:: Listed entries ::
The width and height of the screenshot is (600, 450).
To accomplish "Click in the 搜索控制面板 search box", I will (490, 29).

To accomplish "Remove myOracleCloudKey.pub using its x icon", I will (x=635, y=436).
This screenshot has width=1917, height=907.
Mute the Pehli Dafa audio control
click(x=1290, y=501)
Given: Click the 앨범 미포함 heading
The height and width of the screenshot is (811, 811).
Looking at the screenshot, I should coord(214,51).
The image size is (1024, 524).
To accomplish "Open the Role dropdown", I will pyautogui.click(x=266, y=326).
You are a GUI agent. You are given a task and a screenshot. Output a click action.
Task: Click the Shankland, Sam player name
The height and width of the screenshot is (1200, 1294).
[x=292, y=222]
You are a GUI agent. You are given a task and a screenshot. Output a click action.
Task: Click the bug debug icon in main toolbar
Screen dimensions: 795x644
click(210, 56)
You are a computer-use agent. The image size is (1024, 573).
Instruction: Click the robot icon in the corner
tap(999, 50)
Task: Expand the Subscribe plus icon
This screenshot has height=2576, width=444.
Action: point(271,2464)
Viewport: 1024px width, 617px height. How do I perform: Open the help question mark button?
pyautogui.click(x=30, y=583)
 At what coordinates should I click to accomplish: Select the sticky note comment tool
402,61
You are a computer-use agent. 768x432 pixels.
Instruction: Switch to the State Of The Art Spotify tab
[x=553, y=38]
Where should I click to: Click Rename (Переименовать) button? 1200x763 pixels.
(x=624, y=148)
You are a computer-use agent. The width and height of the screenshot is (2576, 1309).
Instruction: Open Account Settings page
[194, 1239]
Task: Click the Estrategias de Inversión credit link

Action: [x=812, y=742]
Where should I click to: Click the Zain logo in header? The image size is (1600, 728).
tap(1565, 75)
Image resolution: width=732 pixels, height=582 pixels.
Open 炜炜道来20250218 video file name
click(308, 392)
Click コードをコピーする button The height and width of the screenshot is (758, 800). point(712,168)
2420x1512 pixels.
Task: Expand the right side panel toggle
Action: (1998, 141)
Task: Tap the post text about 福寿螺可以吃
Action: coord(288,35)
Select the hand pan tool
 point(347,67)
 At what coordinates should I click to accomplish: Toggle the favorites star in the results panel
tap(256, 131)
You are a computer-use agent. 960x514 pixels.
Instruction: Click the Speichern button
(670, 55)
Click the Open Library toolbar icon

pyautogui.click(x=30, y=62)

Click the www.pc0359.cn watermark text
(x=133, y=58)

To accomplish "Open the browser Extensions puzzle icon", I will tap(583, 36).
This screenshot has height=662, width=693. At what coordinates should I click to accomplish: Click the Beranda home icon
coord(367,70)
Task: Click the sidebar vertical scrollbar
:::
Problem to work on - Give back each record exactly, from the first line through the last.

Reply -
The width and height of the screenshot is (600, 450).
To accomplish "Click in the 搜索控制面板 search box", I will (490, 29).

To accomplish "Remove myOracleCloudKey.pub using its x icon", I will (x=635, y=436).
This screenshot has width=1917, height=907.
Mute the Pehli Dafa audio control
click(x=1290, y=501)
Given: Click the 앨범 미포함 heading
The height and width of the screenshot is (811, 811).
Looking at the screenshot, I should coord(214,51).
The image size is (1024, 524).
To accomplish "Open the Role dropdown", I will pyautogui.click(x=266, y=326).
You are a GUI agent. You are given a task and a screenshot. Output a click action.
Task: Click the Shankland, Sam player name
The height and width of the screenshot is (1200, 1294).
[x=292, y=222]
You are a GUI agent. You are given a task and a screenshot. Output a click action.
Task: Click the bug debug icon in main toolbar
Screen dimensions: 795x644
click(210, 56)
You are a computer-use agent. The image size is (1024, 573).
Instruction: Click the robot icon in the corner
tap(999, 50)
Task: Expand the Subscribe plus icon
This screenshot has height=2576, width=444.
Action: point(271,2464)
Viewport: 1024px width, 617px height. How do I perform: Open the help question mark button?
pyautogui.click(x=30, y=583)
 At what coordinates should I click to accomplish: Select the sticky note comment tool
402,61
You are a computer-use agent. 768x432 pixels.
Instruction: Switch to the State Of The Art Spotify tab
[x=553, y=38]
Where should I click to: Click Rename (Переименовать) button? 1200x763 pixels.
(x=624, y=148)
You are a computer-use agent. The width and height of the screenshot is (2576, 1309).
Instruction: Open Account Settings page
[194, 1239]
Task: Click the Estrategias de Inversión credit link

Action: [x=812, y=742]
Where should I click to: Click the Zain logo in header? The image size is (1600, 728).
tap(1565, 75)
Image resolution: width=732 pixels, height=582 pixels.
Open 炜炜道来20250218 video file name
click(308, 392)
Click コードをコピーする button The height and width of the screenshot is (758, 800). point(712,168)
2420x1512 pixels.
Task: Expand the right side panel toggle
Action: (1998, 141)
Task: Tap the post text about 福寿螺可以吃
Action: coord(288,35)
Select the hand pan tool
 point(347,67)
 At what coordinates should I click to accomplish: Toggle the favorites star in the results panel
tap(256, 131)
You are a computer-use agent. 960x514 pixels.
Instruction: Click the Speichern button
(670, 55)
Click the Open Library toolbar icon

pyautogui.click(x=30, y=62)

Click the www.pc0359.cn watermark text
(x=133, y=58)

To accomplish "Open the browser Extensions puzzle icon", I will tap(583, 36).
This screenshot has height=662, width=693. At what coordinates should I click to accomplish: Click the Beranda home icon
coord(367,70)
Task: Click the sidebar vertical scrollbar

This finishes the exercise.